**Task details**
Reproduce all of the lines below, including their requests, and shift each coordinate in the answers by -148. Leave the pictures out of your answer.

**Given information**
— START —

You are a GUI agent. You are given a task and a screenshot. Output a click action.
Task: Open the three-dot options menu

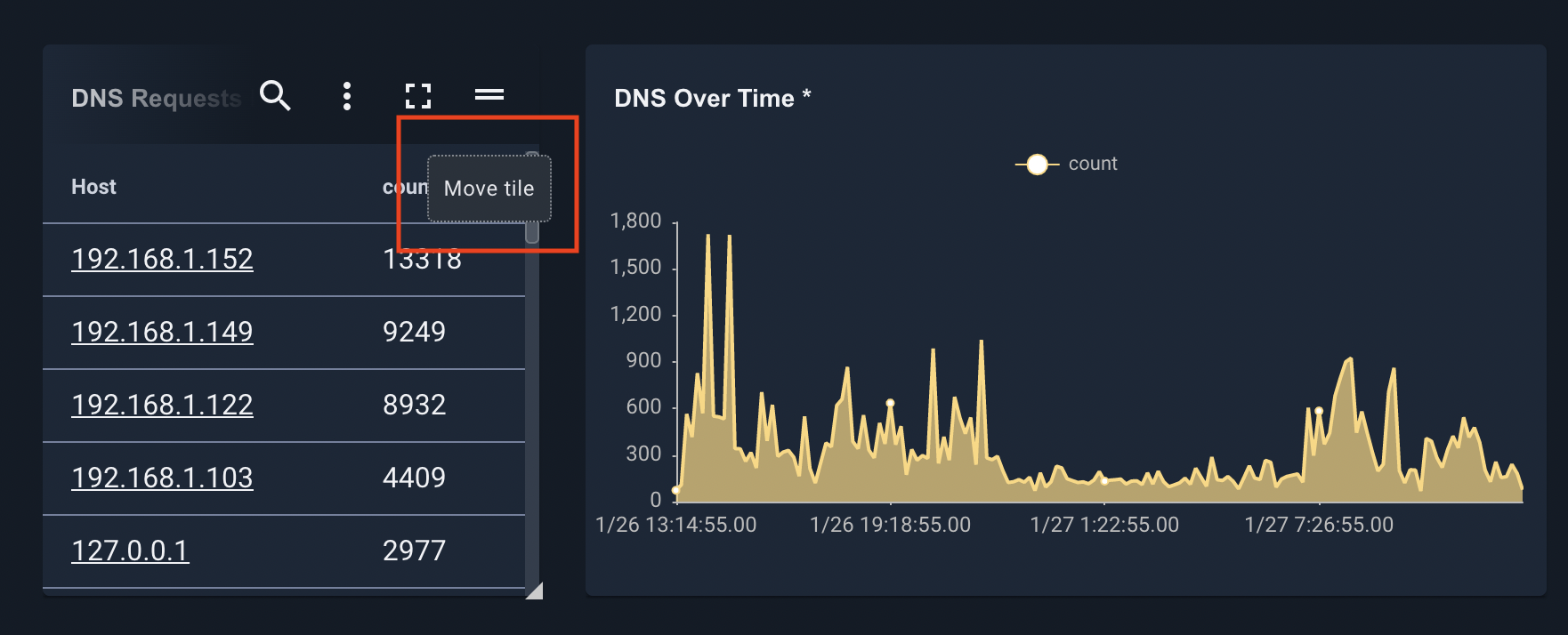(x=347, y=96)
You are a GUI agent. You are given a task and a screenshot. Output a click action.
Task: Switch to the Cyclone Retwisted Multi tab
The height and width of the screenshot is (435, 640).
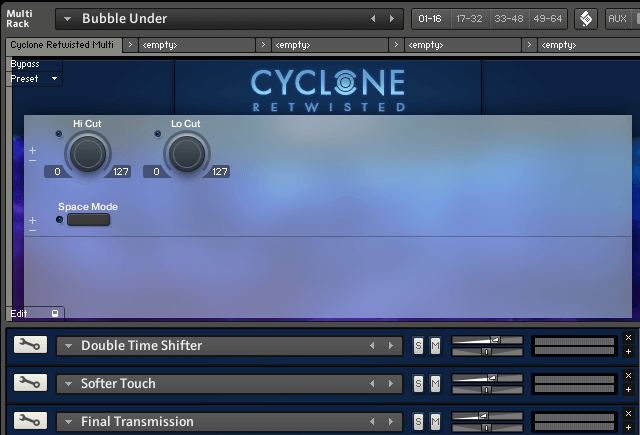[x=64, y=45]
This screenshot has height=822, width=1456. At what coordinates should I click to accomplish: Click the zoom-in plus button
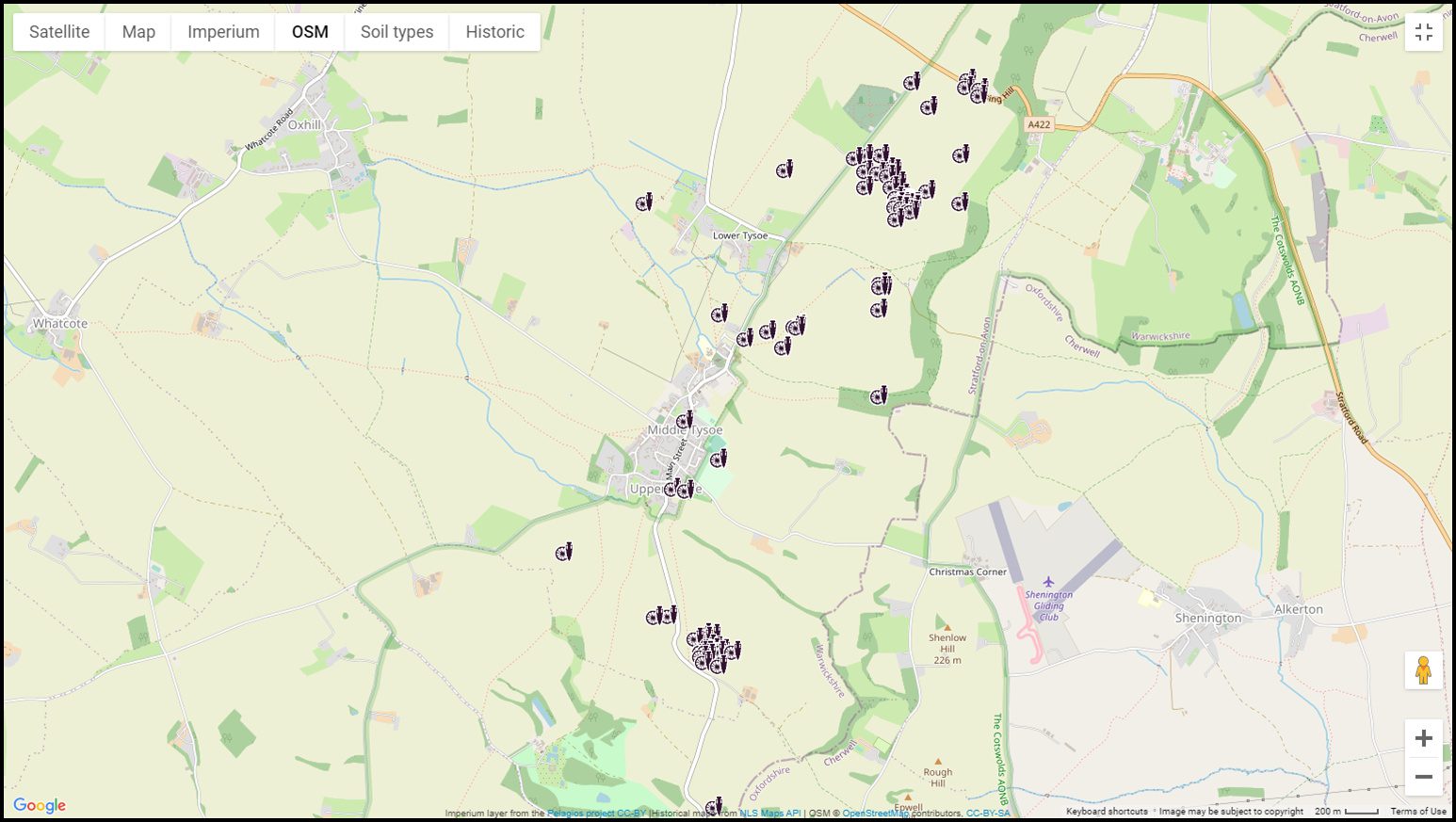[x=1424, y=737]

— END —

**Answer for this exercise**
You are a GUI agent. You are given a task and a screenshot. Output a click action.
Task: Open the three-dot options menu

(x=199, y=-52)
You are a GUI agent. You are given a task and a screenshot. Output a click action.
Task: Switch to the Cyclone Retwisted Multi tab
The height and width of the screenshot is (435, 640).
[x=-84, y=-103]
This screenshot has height=822, width=1456. At what coordinates should I click to accomplish: Click the zoom-in plus button
[x=1276, y=589]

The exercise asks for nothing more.